Lines before the one containing "Image resolution: width=2576 pixels, height=1368" are left out; return that line and all lines after it, exactly, through the end of the records below.

* * * * * * * * *

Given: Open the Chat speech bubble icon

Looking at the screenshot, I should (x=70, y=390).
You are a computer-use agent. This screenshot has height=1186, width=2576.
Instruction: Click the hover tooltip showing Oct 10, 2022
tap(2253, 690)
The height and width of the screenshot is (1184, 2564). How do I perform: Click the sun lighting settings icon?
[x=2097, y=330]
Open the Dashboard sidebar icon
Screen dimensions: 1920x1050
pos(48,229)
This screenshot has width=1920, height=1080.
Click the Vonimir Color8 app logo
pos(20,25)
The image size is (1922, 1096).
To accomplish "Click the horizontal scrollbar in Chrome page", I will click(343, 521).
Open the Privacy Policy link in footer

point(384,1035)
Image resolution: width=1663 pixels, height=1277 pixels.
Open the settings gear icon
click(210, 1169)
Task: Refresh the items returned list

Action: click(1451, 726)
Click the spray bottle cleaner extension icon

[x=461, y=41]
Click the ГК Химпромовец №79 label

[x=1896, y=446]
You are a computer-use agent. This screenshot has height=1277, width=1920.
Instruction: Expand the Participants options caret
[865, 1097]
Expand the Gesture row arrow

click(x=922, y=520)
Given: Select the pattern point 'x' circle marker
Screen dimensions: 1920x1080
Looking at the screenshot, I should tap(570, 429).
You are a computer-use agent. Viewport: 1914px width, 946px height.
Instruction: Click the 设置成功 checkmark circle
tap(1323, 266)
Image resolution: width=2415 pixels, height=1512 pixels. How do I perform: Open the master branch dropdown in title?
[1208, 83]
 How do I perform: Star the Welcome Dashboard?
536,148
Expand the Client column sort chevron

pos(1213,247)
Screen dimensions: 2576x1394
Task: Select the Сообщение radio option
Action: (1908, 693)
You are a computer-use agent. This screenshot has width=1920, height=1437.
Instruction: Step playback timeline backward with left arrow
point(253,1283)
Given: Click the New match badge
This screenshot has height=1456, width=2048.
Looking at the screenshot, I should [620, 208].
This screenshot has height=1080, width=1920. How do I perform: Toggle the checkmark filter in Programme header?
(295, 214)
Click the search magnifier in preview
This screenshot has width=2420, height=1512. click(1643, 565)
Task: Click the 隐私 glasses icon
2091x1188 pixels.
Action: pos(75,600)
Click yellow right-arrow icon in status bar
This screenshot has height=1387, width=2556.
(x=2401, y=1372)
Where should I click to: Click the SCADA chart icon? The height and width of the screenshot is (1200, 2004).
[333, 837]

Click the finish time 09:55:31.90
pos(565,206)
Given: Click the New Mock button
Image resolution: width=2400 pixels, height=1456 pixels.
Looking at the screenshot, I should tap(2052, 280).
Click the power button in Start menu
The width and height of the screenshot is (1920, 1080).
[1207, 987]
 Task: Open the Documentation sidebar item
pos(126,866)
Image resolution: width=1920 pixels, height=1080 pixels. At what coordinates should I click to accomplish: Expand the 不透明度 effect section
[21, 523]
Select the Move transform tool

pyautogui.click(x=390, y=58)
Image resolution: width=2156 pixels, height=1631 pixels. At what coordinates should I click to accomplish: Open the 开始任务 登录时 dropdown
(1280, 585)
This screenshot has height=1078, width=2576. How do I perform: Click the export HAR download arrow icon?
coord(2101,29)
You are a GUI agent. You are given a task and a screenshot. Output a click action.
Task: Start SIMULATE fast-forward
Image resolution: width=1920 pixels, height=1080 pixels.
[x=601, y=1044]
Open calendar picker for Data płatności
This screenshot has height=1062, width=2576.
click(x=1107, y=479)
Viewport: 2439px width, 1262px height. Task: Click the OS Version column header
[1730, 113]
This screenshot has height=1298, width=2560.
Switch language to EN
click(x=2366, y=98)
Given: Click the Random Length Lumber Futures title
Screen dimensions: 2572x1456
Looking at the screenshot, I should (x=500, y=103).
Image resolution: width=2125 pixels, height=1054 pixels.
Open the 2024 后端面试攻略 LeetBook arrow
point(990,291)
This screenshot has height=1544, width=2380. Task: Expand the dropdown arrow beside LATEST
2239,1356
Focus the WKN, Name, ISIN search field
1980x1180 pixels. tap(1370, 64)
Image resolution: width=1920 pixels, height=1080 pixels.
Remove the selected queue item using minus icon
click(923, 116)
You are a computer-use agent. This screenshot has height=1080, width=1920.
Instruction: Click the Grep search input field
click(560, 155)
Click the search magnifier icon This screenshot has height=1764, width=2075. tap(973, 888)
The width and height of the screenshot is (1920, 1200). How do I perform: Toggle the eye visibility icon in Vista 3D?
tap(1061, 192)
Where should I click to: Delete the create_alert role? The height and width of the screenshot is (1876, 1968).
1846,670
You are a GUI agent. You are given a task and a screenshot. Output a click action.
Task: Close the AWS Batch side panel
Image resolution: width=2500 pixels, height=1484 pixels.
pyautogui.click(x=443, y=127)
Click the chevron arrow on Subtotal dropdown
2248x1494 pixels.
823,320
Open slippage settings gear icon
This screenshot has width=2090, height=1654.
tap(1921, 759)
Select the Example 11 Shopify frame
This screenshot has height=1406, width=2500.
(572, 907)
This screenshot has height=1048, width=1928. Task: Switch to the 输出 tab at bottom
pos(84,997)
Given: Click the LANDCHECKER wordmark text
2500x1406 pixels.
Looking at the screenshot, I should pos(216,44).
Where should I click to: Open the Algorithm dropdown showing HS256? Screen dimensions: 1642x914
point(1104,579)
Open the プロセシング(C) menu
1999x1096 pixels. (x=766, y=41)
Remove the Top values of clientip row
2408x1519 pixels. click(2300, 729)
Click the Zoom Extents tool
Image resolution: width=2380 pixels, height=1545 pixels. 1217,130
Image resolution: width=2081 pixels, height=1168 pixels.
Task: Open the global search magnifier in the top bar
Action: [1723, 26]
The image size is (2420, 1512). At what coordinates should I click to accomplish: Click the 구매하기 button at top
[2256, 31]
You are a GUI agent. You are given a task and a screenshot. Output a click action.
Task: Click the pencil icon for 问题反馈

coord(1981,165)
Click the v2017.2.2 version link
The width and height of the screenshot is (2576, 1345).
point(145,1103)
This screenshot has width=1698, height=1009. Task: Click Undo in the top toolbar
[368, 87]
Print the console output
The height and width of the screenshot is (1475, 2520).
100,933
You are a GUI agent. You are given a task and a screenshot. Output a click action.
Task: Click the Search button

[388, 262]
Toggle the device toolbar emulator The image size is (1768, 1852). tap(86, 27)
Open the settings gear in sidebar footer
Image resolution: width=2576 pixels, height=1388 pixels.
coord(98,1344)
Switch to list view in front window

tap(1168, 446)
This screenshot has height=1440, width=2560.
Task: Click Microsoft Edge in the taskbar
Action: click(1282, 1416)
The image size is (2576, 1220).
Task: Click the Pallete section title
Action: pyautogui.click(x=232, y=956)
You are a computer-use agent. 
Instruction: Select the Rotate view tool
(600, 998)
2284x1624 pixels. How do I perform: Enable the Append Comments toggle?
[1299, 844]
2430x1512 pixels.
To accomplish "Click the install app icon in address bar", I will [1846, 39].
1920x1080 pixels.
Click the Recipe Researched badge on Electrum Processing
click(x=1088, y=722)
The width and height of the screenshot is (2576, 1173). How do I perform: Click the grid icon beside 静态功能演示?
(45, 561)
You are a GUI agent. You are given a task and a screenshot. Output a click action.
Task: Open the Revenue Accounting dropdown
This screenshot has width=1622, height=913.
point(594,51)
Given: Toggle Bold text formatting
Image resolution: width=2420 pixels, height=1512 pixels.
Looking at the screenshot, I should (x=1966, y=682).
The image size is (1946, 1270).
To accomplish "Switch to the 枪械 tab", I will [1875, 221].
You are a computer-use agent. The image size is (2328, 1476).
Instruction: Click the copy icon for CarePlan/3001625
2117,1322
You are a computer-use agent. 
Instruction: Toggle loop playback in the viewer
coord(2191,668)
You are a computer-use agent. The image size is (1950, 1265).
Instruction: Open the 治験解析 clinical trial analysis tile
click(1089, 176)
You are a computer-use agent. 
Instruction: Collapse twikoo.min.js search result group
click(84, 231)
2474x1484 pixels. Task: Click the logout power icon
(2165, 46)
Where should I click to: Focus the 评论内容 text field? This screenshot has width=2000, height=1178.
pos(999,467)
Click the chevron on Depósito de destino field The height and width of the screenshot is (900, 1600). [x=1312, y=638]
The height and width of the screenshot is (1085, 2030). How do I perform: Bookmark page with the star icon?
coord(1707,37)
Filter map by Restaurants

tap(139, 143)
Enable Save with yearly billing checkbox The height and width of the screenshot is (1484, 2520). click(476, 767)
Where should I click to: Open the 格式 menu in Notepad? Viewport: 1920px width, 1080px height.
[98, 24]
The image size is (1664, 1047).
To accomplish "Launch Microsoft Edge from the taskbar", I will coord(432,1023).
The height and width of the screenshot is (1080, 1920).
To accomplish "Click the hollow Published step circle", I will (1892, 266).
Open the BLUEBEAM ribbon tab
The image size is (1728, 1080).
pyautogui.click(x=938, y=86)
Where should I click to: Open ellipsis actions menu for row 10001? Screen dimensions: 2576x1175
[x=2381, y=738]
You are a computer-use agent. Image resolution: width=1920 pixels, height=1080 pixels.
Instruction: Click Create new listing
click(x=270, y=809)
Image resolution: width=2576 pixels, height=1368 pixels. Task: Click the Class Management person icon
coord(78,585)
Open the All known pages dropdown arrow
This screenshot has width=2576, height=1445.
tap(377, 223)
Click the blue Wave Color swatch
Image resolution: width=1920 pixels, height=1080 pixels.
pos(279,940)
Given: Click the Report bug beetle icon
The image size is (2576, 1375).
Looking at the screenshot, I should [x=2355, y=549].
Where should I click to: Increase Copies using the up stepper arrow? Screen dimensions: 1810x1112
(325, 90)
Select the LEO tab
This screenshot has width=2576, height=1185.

* * * * * * * * *

Response to this task |
Image resolution: width=2576 pixels, height=1368 pixels. Task: Click the Class Management person icon
coord(78,585)
Open the All known pages dropdown arrow
This screenshot has width=2576, height=1445.
tap(377, 223)
Click the blue Wave Color swatch
Image resolution: width=1920 pixels, height=1080 pixels.
pos(279,940)
Given: Click the Report bug beetle icon
The image size is (2576, 1375).
Looking at the screenshot, I should [x=2355, y=549].
Where should I click to: Increase Copies using the up stepper arrow? Screen dimensions: 1810x1112
(325, 90)
Select the LEO tab
This screenshot has width=2576, height=1185.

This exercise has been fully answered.